Stored data:
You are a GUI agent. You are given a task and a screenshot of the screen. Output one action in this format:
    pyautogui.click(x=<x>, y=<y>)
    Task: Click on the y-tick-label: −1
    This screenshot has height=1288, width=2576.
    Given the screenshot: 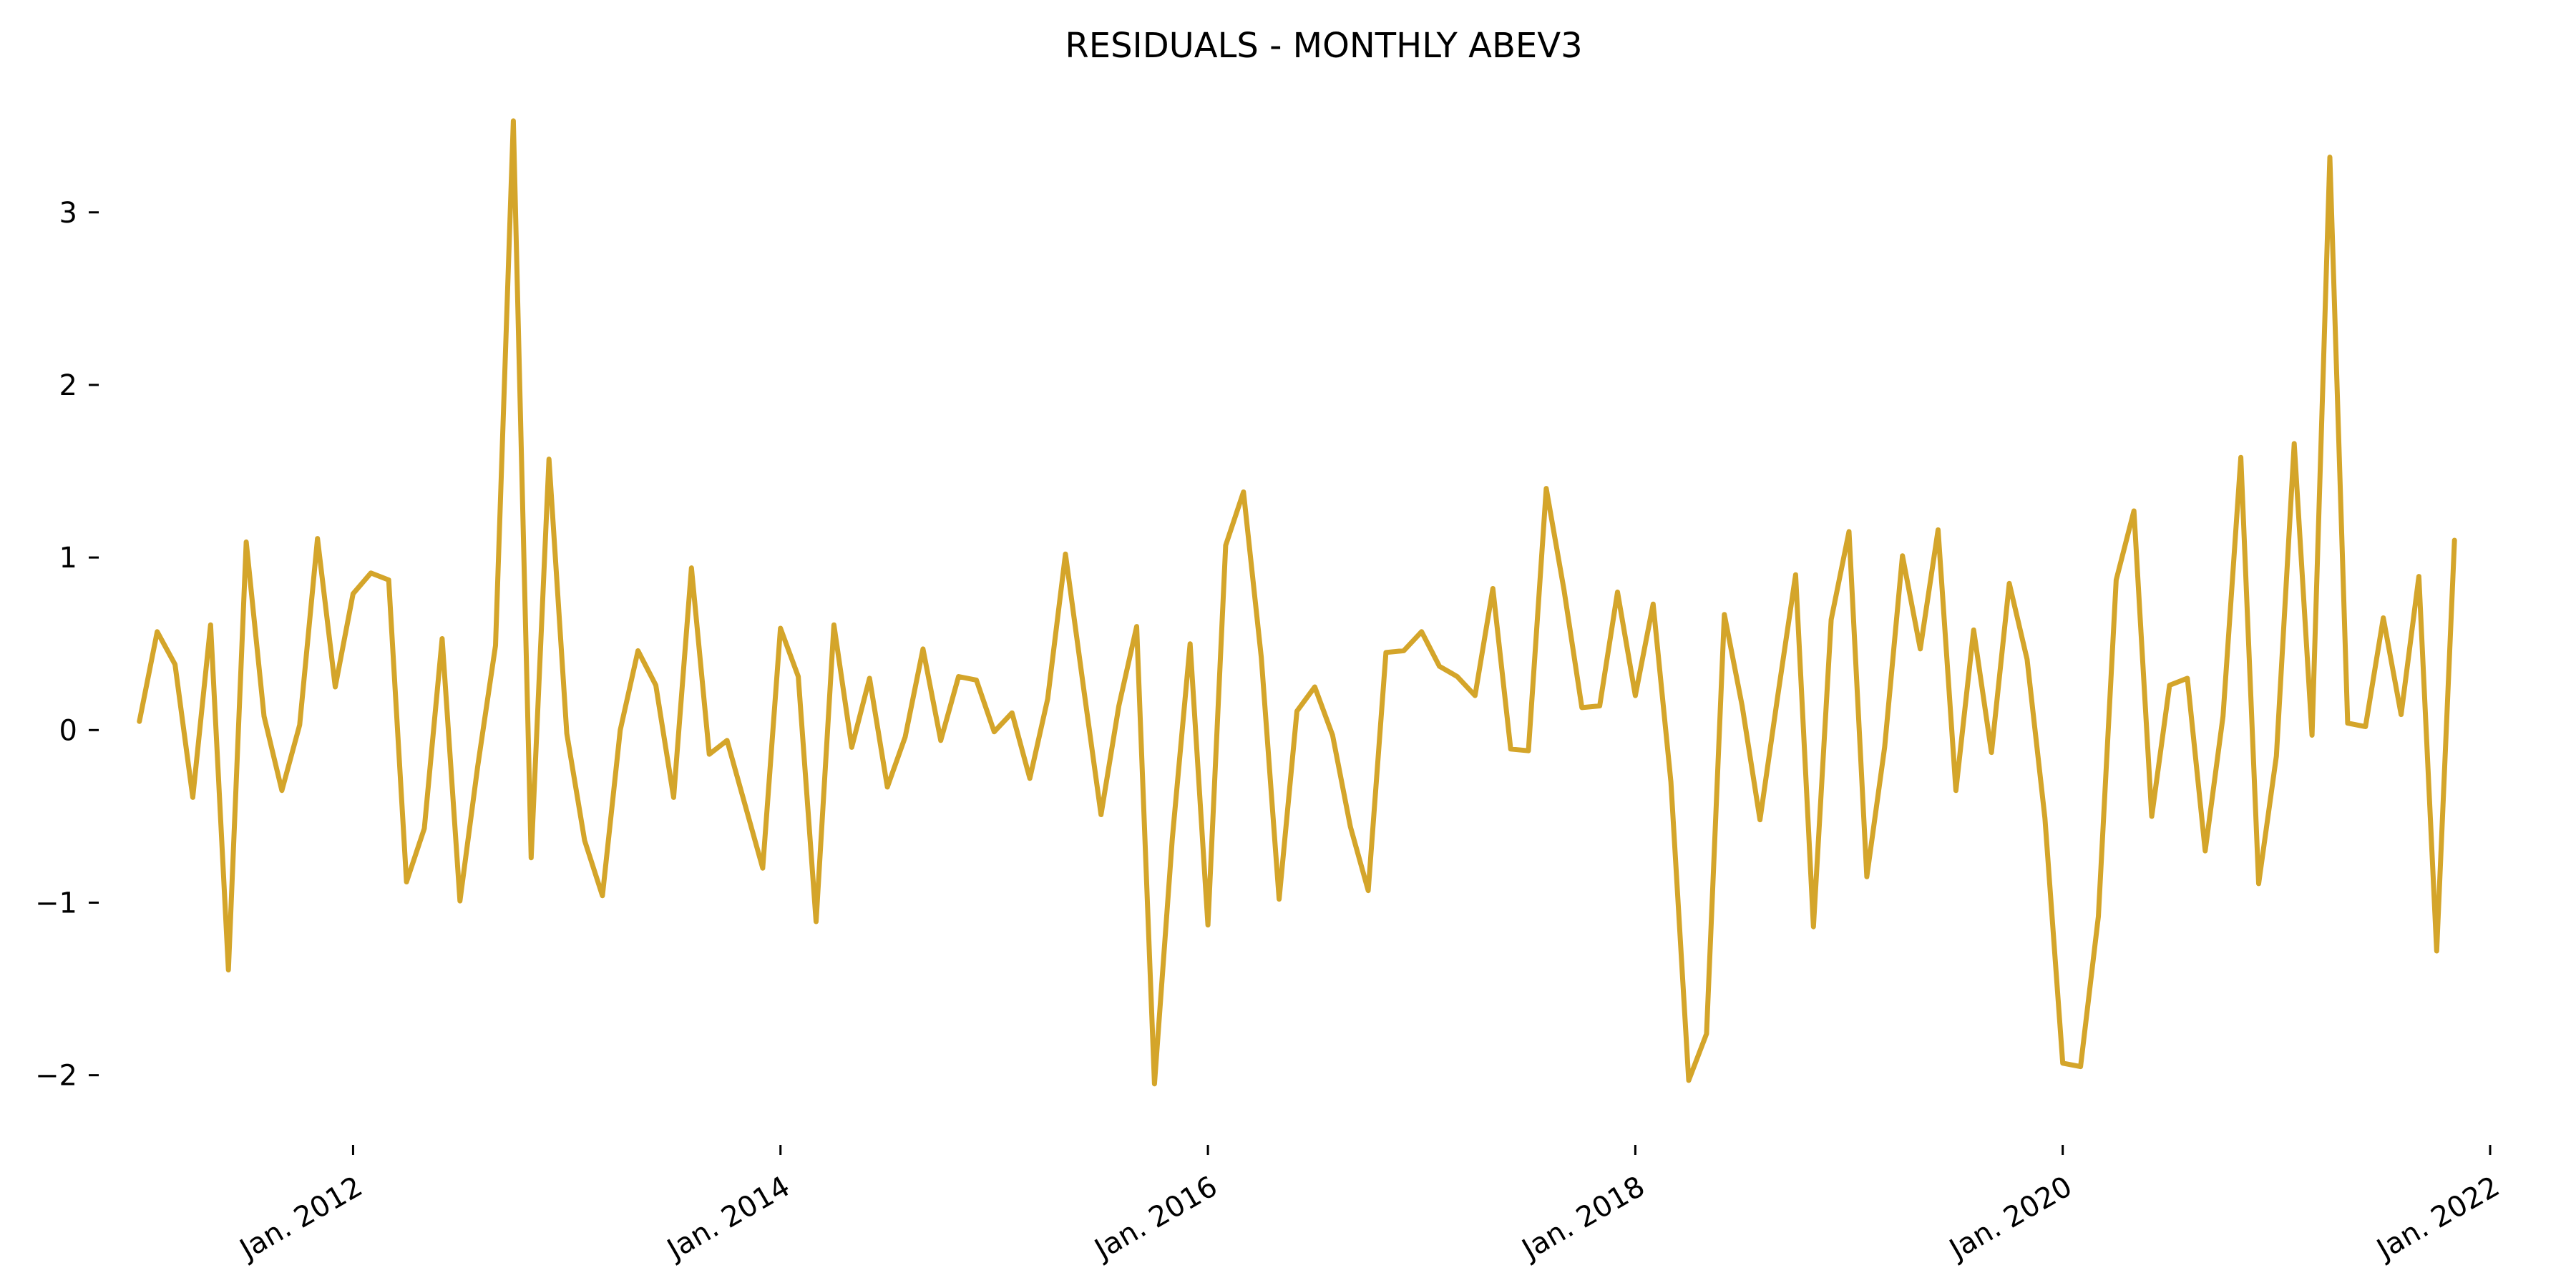 What is the action you would take?
    pyautogui.click(x=56, y=903)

Your task: Lay out the lines from the start through the line containing "This screenshot has" as a Markdown table with the columns Row and Line, leaving out blank lines.

Answer to this exercise:
| Row | Line |
|---|---|
| 1 | You are a GUI agent. You are given a task and a screenshot of the screen. Output one action in this format: |
| 2 |     pyautogui.click(x=<x>, y=<y>) |
| 3 |     Task: Click on the y-tick-label: −1 |
| 4 |     This screenshot has height=1288, width=2576. |